Thursday 25 August 2011

Richard Bell YOU'D BELIEVE ME IF I WAS A WHITE MAN at Milani Gallery 22/07/2011 - 06/08/2011

One could spend hours (or pages) discussing the aesthetic and technical merits of Richard Bell’s individual paintings at Milani gallery, compositional design not the least. The truth is –and I will limit my discussion to the four major works on the ground level – I believe the paintings work more successfully as a total installation.
American artist, Barbara Kruger has in recent years, produced a mix of images, voices and texts in a similar installation entitled ‘Twelve’, but with four video projections instead of four large scale paintings. The sensory effect of the wall of noise is the same here.
Bell seems to adopt his previous work’s Freud persona, in continuing to distract and mystify his audience. Four hypnotic eyes provide a focus, and visual stability at the centre of a noisy quilt of Western culture’s dross and doctrines. The viewer is enveloped in ideas, thoughts, jolts of colour. In confounding and confusing the mind they can create a stillpoint of reflection beyond the jarring surface. This is what these works do best.

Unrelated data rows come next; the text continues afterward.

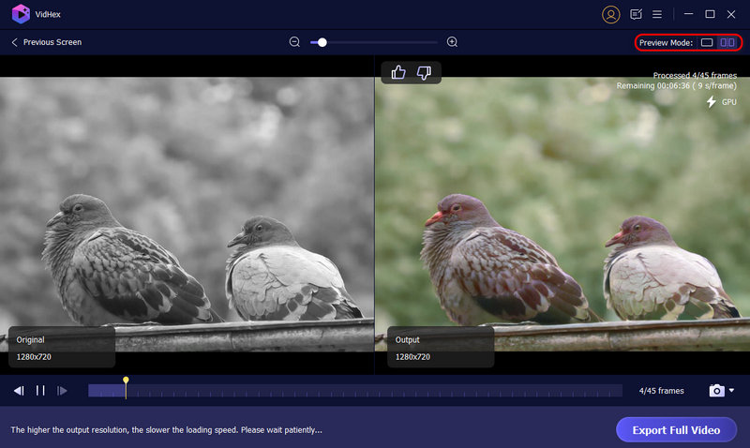This screenshot has width=750, height=448.
Task: Click the zoom in magnifier icon
Action: point(453,42)
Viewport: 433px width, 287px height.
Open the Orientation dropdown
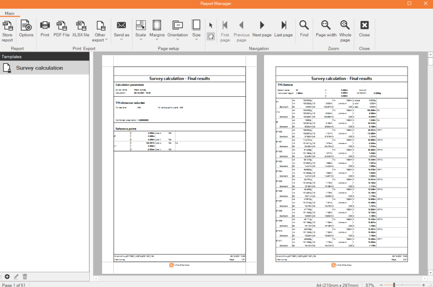point(178,29)

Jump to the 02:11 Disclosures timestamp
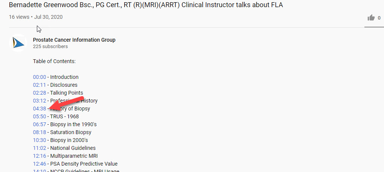[40, 85]
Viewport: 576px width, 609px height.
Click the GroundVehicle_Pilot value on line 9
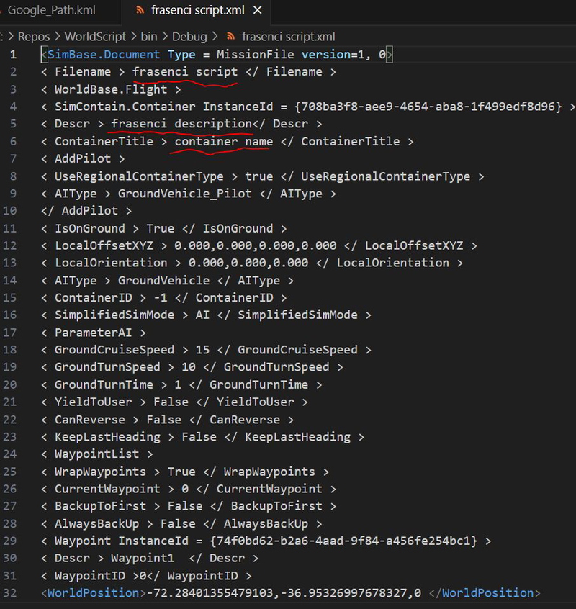coord(185,194)
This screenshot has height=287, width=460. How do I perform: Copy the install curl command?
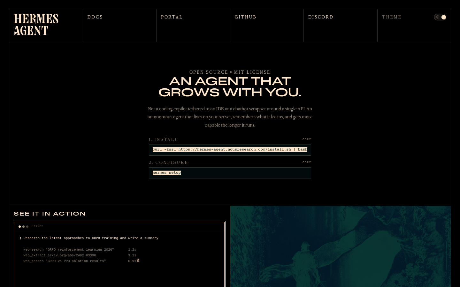coord(307,139)
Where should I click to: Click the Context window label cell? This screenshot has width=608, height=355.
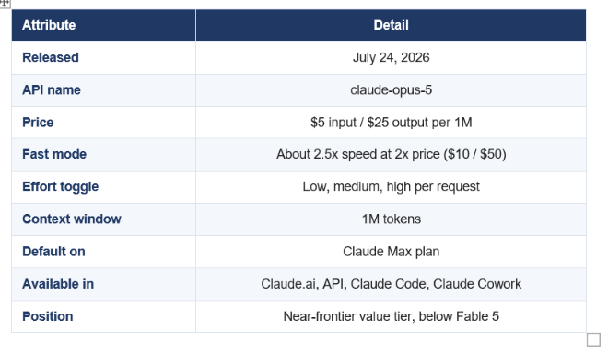[x=103, y=219]
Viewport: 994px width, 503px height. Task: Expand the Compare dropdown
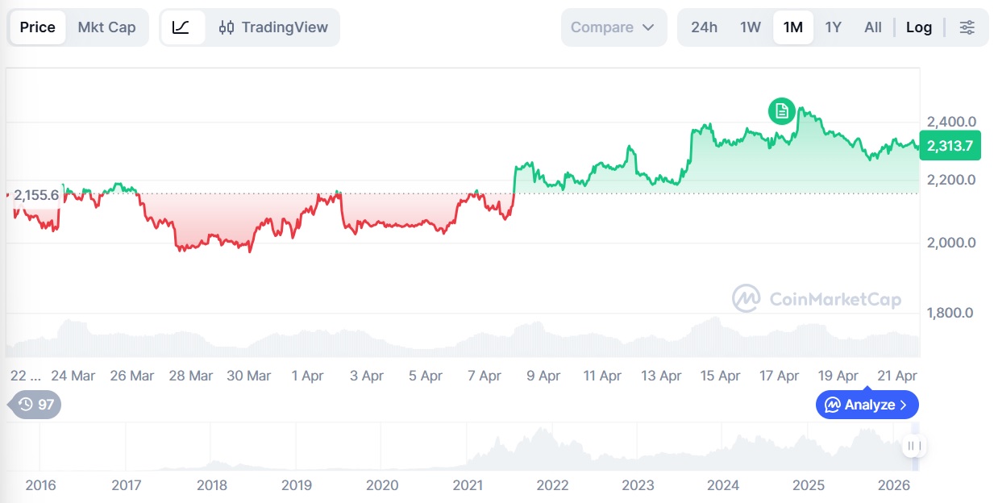[x=613, y=27]
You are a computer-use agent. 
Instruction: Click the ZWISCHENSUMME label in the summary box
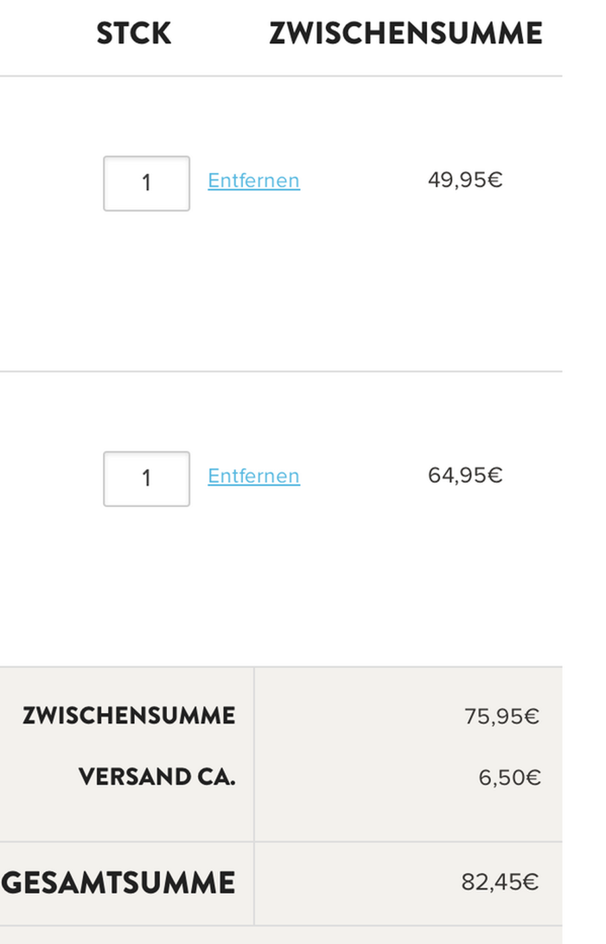pos(129,715)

                         Installation View     2011      http://www.milanigallery.com.au/artwork/installation-view-178


Visual adeptness aside, one might wonder why it was that Bell chose painting to deliver his message, over video as he has done before in ‘Scratch an Aussie’ , 2008. The touchstone here is the large painted headline “Western art does not exist”. This is the signifier of Bell’s intent. With an intelligent wink and an ironic nod Bell travels from Pollock to Stella to Tillers and everywhere in between. Begging borrowing or stealing from Western art’s modern painting lexicon is clearly not a problem for Bell. And fair enough if your aim is a dialogue with the art orthodoxy, but is there more than just that for the average punter. Are we only required to stand amidst the barrage of white noise (pun intended) and piled up visual references and try to make sense of it all?
I can’t shake the uncomfortable feeling that, like much contemporary art, the message isn’t as important as the process behind it. Has Bell become the wised up native selling the art world’s latest post modern fashion back to the dumb white guy? Does his work deserve to be taken seriously in this context? It depends on whether you think parody, satire or appropriation is intellectually or philosophically futile. Food for thought.
 Wendy Hollier.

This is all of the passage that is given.